Beyond the city, the metropolitan area of residential and industrial suburbs, and of satellite towns, extends eastwards on Long Island, northward into Westchester County, and westward across the Hudson into northern New Jersey, embracing millions of people within a 40-mile (65 km) radius of the Statue of Liberty. This mammoth urban region, with its intricate network of highways, railways, tunnels and bridges is focused on Manhattan — the business heart of the nation — and on the Port of New York, with its magnificent natural harbour.
 
 
Along its 750 miles (1,200 km) of waterfront, the Port of New York (which also embraces part of the New Jersey shore) handles more than 40 per cent (in value) of U.S. foreign trade; shipping routes link it with all the great ports of the world; and the Erie Canal (now known as the New York State Barge Canal) gives direct access to the St Lawrence and the Great Lakes.
 
 

Pre-eminent as a world hub of trade and banking, New York City also leads the nation as an industrial centre, producing about 10 per cent of all manufactured products, chiefly consumer goods. The clothing industry, for which the city is famous, is crowded into the most congested portion of Manhattan, as is the making of furs, hats, leather goods, jewellery and many clothing accessories. Most of the nation's publishers have their headquarters in Manhattan, and the advertising industry is closely identified with Madison Avenue. In recent years, `midtown' Manhattan has experienced a new wave of skyscraper construction, to house the head offices of an evergrowing list of leading corporations which have made this the management centre of the United States.

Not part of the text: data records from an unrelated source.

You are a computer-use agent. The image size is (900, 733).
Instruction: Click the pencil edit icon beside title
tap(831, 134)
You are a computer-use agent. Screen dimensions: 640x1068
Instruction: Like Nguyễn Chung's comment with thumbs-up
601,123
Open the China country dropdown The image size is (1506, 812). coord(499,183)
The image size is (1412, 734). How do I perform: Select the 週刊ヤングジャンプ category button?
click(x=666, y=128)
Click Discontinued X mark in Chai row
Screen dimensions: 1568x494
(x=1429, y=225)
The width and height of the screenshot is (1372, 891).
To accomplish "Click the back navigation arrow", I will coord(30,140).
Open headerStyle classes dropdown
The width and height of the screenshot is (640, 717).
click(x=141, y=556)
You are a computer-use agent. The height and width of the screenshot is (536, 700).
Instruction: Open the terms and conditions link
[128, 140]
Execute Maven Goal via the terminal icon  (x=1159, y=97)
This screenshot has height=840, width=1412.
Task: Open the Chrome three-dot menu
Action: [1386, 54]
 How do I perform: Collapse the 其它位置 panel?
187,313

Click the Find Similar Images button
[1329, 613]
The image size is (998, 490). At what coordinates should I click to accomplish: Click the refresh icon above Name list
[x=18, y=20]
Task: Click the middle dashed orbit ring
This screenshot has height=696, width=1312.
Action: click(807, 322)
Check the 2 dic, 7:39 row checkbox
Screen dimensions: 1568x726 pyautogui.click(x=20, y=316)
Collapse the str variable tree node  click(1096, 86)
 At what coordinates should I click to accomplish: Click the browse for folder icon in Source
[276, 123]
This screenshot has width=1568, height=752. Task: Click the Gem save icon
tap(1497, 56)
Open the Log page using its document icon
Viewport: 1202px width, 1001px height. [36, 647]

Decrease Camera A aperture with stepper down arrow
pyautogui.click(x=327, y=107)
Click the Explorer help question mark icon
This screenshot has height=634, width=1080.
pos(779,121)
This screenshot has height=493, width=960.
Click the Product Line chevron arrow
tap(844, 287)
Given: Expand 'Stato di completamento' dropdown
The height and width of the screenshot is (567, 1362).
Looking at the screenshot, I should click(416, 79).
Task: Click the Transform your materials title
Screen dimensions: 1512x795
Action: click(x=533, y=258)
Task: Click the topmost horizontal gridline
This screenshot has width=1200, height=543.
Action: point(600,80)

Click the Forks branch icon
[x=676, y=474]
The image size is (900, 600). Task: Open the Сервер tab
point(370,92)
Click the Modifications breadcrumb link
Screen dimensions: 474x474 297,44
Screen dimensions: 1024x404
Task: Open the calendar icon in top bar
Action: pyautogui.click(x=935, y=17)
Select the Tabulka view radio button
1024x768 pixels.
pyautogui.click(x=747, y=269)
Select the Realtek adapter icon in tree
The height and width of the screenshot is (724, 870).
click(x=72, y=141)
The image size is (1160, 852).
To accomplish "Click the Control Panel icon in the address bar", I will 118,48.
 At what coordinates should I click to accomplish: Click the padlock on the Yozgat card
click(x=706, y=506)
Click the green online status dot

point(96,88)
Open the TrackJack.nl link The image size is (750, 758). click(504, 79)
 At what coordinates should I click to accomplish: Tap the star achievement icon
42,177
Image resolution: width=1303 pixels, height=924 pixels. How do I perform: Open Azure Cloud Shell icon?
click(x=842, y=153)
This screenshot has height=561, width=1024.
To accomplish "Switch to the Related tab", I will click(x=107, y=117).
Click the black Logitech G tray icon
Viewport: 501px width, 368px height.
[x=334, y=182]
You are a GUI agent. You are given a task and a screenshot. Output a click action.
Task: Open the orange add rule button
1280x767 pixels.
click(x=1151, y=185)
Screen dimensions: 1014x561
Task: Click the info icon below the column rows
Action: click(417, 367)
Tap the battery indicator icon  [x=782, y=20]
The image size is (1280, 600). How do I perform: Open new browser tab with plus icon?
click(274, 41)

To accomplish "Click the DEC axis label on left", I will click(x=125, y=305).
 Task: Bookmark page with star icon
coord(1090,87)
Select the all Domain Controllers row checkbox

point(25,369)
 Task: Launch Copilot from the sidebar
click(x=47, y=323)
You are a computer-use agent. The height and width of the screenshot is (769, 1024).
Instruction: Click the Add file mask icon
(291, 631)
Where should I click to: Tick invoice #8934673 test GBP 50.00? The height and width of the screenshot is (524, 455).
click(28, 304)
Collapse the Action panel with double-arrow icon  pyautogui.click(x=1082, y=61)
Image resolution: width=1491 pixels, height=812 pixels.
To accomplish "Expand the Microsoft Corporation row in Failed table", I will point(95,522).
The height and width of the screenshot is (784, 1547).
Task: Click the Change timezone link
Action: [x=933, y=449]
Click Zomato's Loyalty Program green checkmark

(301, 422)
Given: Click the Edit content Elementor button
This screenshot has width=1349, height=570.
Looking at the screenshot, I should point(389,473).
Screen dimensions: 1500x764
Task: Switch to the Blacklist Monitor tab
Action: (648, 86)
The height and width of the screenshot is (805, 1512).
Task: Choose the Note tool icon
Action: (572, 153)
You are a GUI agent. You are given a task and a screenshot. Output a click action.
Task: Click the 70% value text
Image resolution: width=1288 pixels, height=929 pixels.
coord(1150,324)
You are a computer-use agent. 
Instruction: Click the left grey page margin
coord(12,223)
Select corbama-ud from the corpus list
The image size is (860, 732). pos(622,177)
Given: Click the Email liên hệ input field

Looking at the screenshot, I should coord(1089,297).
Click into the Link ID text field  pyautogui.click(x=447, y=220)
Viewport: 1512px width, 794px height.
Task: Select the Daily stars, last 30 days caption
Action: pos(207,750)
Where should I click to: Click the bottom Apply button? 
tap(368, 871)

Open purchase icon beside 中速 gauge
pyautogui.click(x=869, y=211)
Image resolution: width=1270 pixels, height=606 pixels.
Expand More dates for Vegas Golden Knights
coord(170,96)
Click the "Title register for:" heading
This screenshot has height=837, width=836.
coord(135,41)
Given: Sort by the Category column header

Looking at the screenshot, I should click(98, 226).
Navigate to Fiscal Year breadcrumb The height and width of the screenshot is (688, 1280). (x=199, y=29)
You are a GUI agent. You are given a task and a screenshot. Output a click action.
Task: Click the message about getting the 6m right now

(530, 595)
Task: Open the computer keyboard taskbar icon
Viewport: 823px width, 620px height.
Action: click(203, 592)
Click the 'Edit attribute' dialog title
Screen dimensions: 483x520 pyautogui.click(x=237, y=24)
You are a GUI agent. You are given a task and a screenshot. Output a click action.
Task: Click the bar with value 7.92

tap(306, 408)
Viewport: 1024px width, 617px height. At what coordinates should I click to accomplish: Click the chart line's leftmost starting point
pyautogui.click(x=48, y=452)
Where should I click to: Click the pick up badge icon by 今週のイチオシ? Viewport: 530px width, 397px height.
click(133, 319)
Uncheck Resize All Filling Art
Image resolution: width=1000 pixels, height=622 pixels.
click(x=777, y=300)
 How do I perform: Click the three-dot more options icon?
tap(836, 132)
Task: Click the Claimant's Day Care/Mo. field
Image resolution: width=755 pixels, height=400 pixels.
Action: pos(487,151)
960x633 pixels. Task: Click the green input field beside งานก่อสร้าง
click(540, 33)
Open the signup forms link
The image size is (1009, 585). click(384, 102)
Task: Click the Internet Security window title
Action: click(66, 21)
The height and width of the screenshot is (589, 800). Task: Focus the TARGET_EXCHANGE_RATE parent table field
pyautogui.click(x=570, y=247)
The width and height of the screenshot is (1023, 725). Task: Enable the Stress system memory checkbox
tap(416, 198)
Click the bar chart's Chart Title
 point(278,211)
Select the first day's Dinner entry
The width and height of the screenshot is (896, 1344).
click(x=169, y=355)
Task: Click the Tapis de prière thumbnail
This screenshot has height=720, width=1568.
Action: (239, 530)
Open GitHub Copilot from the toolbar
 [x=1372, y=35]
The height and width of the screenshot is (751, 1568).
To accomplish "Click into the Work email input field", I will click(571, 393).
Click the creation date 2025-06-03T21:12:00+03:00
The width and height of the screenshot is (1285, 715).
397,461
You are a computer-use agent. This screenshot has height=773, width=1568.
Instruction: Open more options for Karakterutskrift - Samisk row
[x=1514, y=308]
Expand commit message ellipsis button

The 'downtown' district, with its impressive skyline overlooking Battery Park, still houses the stock and commodity exchanges, banks, insurance companies and shipping firms.
 
 
New York has great museums and art galleries; varied educational centres; Central Park, beaches, zoos, and botanical gardens; opera and musical institutions; lavish places of entertainment on Times Square and along Broadway — including the best in theatre and musical comedy; fine shops along Fifth Avenue, and bustling department stores. It has striking contrasts in architecture and in wealth; colourful nationality neighbourhoods, which are beginning to lose their identity under the impact of slum clearance and the mass exodus to the suburbs; public housing projects, and forward-looking arterial highway construction programmes.
 
 
The site of New York may have been visited by Verrazano in 1524; it was certainly walked upon by Henry Hudson in 1609. Settlement dates from 1623, when Peter Minuit of the Dutch West India Company, having purchased Manhattan from the Indians for an alleged $24 in trinkets, chose the island's southern tip as his headquarters, naming it Nieuw Amsterdam. The English seized the growing Dutch colony in 1664, expanding it and renaming it after the Duke of York.
 
 
New York's strategic location for trade with the interior soon gave it a decided advantage over other coastal settlements. By 1789 (when for a few months it was the first capital of the United States, George Washington having been inaugurated at Federal Hall), it had become the largest city in the United States, with a population of more than 30,000. The opening of the Erie Canal in 1825 soon made New York the nation's leading port, a position it has maintained despite the competition of Boston, Philadelphia and Baltimore.
 
 
Greater New York, with a new charter consolidating the five boroughs into one city, came into being in 1898. The Flatiron Building, erected in 1902, was the first of New York's skyscrapers, a form of building necessitated by the scarcity, and hence the fabulous cost, of land in Manhattan. New York's reputation as a cosmopolitan city is due in part to its primacy in international trade and finance, to its experience in absorbing successive waves of immigrants, and to its role as host to the United Nations.